Dubai’s residential property values have fallen more than 50 per cent and UBS AG said last week that they may decline as much as 30 per cent more.
‘We are not in the business of releasing and withholding units or regulating prices,’ Fouad Kassem, public affairs officer for Abu Dhabi’s Urban Planning Council said in a phone interview. ‘Our role is focused on planning, and proposed projects that don’t fit with the master plan are not allowed.’
Slowing down construction was easier in Abu Dhabi than Dubai because more projects were at the planning stage when the financial crisis hit and therefore easier to postpone, Mr Downs said.

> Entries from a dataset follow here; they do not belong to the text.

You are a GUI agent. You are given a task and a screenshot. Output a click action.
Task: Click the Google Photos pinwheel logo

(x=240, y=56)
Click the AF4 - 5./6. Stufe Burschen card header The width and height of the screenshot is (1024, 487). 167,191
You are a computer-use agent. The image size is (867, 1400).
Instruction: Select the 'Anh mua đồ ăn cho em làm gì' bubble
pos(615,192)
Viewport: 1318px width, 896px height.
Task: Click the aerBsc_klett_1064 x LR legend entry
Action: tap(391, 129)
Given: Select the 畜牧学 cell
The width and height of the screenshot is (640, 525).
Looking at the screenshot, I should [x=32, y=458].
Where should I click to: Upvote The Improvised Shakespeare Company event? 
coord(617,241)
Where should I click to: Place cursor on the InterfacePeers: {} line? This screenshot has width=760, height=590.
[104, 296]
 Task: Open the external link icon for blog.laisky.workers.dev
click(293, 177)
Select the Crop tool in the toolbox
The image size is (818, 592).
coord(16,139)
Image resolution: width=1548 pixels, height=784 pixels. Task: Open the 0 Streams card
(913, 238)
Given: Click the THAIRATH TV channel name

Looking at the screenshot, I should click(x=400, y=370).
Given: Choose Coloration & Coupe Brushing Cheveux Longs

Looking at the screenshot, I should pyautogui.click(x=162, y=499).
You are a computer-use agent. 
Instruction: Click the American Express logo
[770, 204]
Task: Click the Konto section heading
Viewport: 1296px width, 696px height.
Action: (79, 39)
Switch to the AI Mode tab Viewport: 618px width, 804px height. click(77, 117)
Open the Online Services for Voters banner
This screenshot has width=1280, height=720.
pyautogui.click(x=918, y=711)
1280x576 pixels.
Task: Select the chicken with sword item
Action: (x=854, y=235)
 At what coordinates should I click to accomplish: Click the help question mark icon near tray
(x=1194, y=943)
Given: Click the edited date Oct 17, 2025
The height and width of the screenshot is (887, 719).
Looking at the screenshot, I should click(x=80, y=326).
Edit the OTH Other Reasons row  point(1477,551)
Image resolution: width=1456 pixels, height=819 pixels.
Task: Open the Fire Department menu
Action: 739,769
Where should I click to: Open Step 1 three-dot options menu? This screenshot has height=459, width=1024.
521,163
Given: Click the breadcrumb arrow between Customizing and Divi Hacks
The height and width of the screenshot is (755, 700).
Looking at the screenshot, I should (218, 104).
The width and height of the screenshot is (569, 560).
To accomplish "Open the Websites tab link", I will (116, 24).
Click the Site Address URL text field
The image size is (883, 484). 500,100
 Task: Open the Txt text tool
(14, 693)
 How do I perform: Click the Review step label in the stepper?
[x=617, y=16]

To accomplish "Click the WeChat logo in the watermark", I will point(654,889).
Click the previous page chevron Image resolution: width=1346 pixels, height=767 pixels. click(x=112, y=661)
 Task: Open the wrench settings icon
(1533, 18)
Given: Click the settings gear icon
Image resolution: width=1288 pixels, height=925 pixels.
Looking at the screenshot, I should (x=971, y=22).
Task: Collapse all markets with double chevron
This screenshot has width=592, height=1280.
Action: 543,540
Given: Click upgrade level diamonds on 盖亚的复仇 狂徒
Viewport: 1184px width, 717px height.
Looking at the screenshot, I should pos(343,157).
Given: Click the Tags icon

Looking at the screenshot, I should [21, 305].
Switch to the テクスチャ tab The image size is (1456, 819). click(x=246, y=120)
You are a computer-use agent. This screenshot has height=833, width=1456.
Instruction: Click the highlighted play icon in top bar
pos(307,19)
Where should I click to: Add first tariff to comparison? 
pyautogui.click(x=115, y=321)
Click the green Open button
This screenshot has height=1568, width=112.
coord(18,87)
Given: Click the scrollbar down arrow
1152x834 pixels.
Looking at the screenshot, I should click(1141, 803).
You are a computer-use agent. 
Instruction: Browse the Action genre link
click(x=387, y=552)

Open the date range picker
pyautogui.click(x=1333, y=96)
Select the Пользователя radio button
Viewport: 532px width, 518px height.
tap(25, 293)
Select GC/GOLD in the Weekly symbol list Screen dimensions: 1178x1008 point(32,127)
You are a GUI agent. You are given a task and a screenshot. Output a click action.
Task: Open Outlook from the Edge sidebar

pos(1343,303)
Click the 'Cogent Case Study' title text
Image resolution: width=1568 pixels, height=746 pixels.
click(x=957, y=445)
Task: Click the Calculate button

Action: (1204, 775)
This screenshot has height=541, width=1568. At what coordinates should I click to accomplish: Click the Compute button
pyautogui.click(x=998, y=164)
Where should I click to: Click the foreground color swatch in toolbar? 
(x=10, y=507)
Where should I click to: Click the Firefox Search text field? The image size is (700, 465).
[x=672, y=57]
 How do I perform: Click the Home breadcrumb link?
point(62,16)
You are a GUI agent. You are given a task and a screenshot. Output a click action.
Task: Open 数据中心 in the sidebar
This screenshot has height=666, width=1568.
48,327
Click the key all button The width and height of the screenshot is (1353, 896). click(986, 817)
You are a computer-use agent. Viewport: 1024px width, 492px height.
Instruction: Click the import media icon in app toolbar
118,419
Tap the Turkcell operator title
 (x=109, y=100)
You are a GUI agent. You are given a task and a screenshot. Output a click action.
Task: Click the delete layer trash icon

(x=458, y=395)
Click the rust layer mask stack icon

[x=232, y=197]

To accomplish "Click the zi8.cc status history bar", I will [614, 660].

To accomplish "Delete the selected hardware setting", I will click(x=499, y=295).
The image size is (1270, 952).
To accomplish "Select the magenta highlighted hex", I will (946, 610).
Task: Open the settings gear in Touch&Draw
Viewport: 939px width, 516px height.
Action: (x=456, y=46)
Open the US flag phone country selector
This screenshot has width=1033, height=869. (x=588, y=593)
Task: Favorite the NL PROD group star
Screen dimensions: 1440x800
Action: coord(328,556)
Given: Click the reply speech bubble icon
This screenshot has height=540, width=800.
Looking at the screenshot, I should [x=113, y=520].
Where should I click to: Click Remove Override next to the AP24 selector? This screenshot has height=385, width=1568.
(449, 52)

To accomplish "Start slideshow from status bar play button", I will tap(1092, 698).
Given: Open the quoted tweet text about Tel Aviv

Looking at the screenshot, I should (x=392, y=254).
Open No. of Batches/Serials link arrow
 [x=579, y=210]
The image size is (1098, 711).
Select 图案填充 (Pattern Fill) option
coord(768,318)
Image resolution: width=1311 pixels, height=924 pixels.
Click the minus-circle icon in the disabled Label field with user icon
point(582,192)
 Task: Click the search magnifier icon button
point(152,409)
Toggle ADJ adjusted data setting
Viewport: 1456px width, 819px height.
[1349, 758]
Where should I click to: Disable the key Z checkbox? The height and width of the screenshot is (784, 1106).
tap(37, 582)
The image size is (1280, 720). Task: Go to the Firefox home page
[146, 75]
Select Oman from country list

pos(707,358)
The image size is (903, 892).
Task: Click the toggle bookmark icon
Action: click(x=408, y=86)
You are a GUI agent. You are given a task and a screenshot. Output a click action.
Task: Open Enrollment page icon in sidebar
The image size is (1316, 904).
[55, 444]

Dubai is moving to tighten control of its own property supply through a planned merger of Emaar Properties PJSC, the country’s biggest developer, with state-controlled Dubai Properties LLC, Sama Dubai LLC and Tatweer LLC.
A housing shortage in Abu Dhabi won’t help lift prices because residents can commute from Dubai, which has an oversupply, Deutsche Bank AG said in note in June. The highway linking the two cities makes ‘both markets highly interconnected’, it said.
Dubai opened its property market to foreign investors in 2002, followed by Abu Dhabi three years later, fuelling a boom bolstered by low interest rates. Prices slumped at the onset of the global financial crisis as banks clamped down on mortgages, and speculators left the market.
‘We suffered from the same thing here as the rest of the world in terms of speculation and flipping,’ Mr Bullough said. ‘Those days are gone and there is a much more pragmatic focus to purchases. The dealers, it’s fair to say, have left the market.’
Property speculation in Abu Dhabi and Dubai caused institutional investors such as ING Groep NV’s US$150 billion real estate fund to shun the markets and prompted governments in both emirates to cap annual rent increases.
‘There has been a significant reprioritisation across the whole of the development community,’ Mr Bullough said. It ‘delayed delivery of a lot of what was in the pipeline, and that bodes well for the future because it means we will be able to maintain a more effective balance between supply and demand.’
Aldar postponed its Al Dana development, originally designed as a luxury project, and asked for a redesign to suit the needs of low-income buyers, Aldar’s chief operating officer Sami Asad said in February.
‘We see greater demand at the smaller scale, more affordable end of the market,’ Mr Bullough said. ‘That’s perfectly normal for any market. You have a much higher proportion of people who can afford a medium-sized place.’